Micropera fasciculata, commonly known as the pale dismal orchid, is a species of epiphytic or lithophytic orchid with wiry stems forming large, tangled clumps. It has stiff, leathery leaves and flowering stems with between ten and twenty cream-coloured flowers with a white labellum. This orchid occurs in New Guinea, Queensland, the Solomon Islands and New Caledonia.

==Description==
Micropera fasciculata is an epiphytic or lithophytic herb that forms large tangled clumps and has thick roots and wiry stems 30-120 cm long. Between five and twenty stiff, leathery, oblong leaves 80-150 mm long, 20-30 mm wide are arranged along the upper half of the stems. Between ten and twenty fragrant, cream-coloured flowers, 27-30 mm long and 12-15 mm wide are arranged on flowering stems 120-250 mm long arising opposite the leaves. The dorsal sepal is about 9 mm long and 3 mm wide, the lateral sepals about 7 mm long and 3.5 mm wide and curved behind the labellum. The petals are similar is size to the lateral sepals. The labellum is white, erect, about 9 mm long and 2.5 mm wide with three lobes. The side lobes are triangular and erect and the middle lobe curves downwards with a deep, sac-like spur.
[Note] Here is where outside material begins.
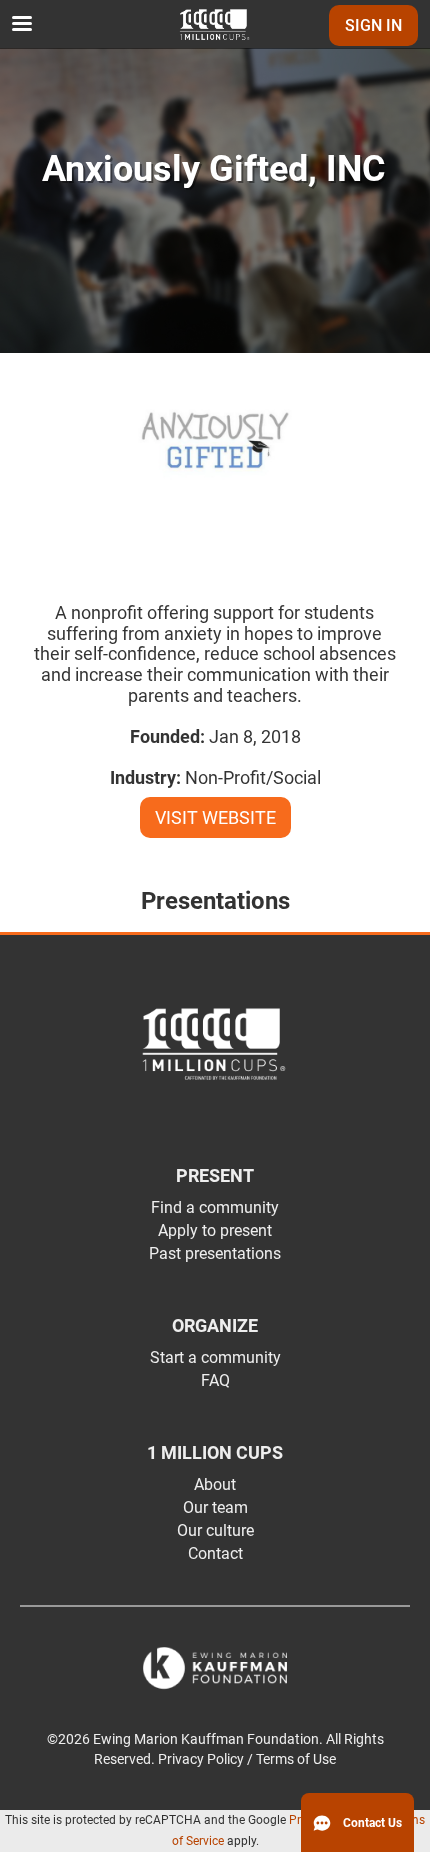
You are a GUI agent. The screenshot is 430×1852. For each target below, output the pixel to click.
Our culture (215, 1530)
Flowering occurs from March to June.

==Taxonomy and naming==
The pale dismal orchid was first formally described in 1843 by John Lindley who gave it the name Saccolobium fasciculatum and published the description in London Journal of Botany. In 1972 Leslie Andrew Garay changed the name to Micropera fasciculata.

==Distribution and habitat==
Micropera fasciculata forms large clumps on trees and rocks in lowland rainforest in New Guinea, the Solomon Islands, New Caledonia and the Cape York Peninsula in Queensland as far south as Townsville.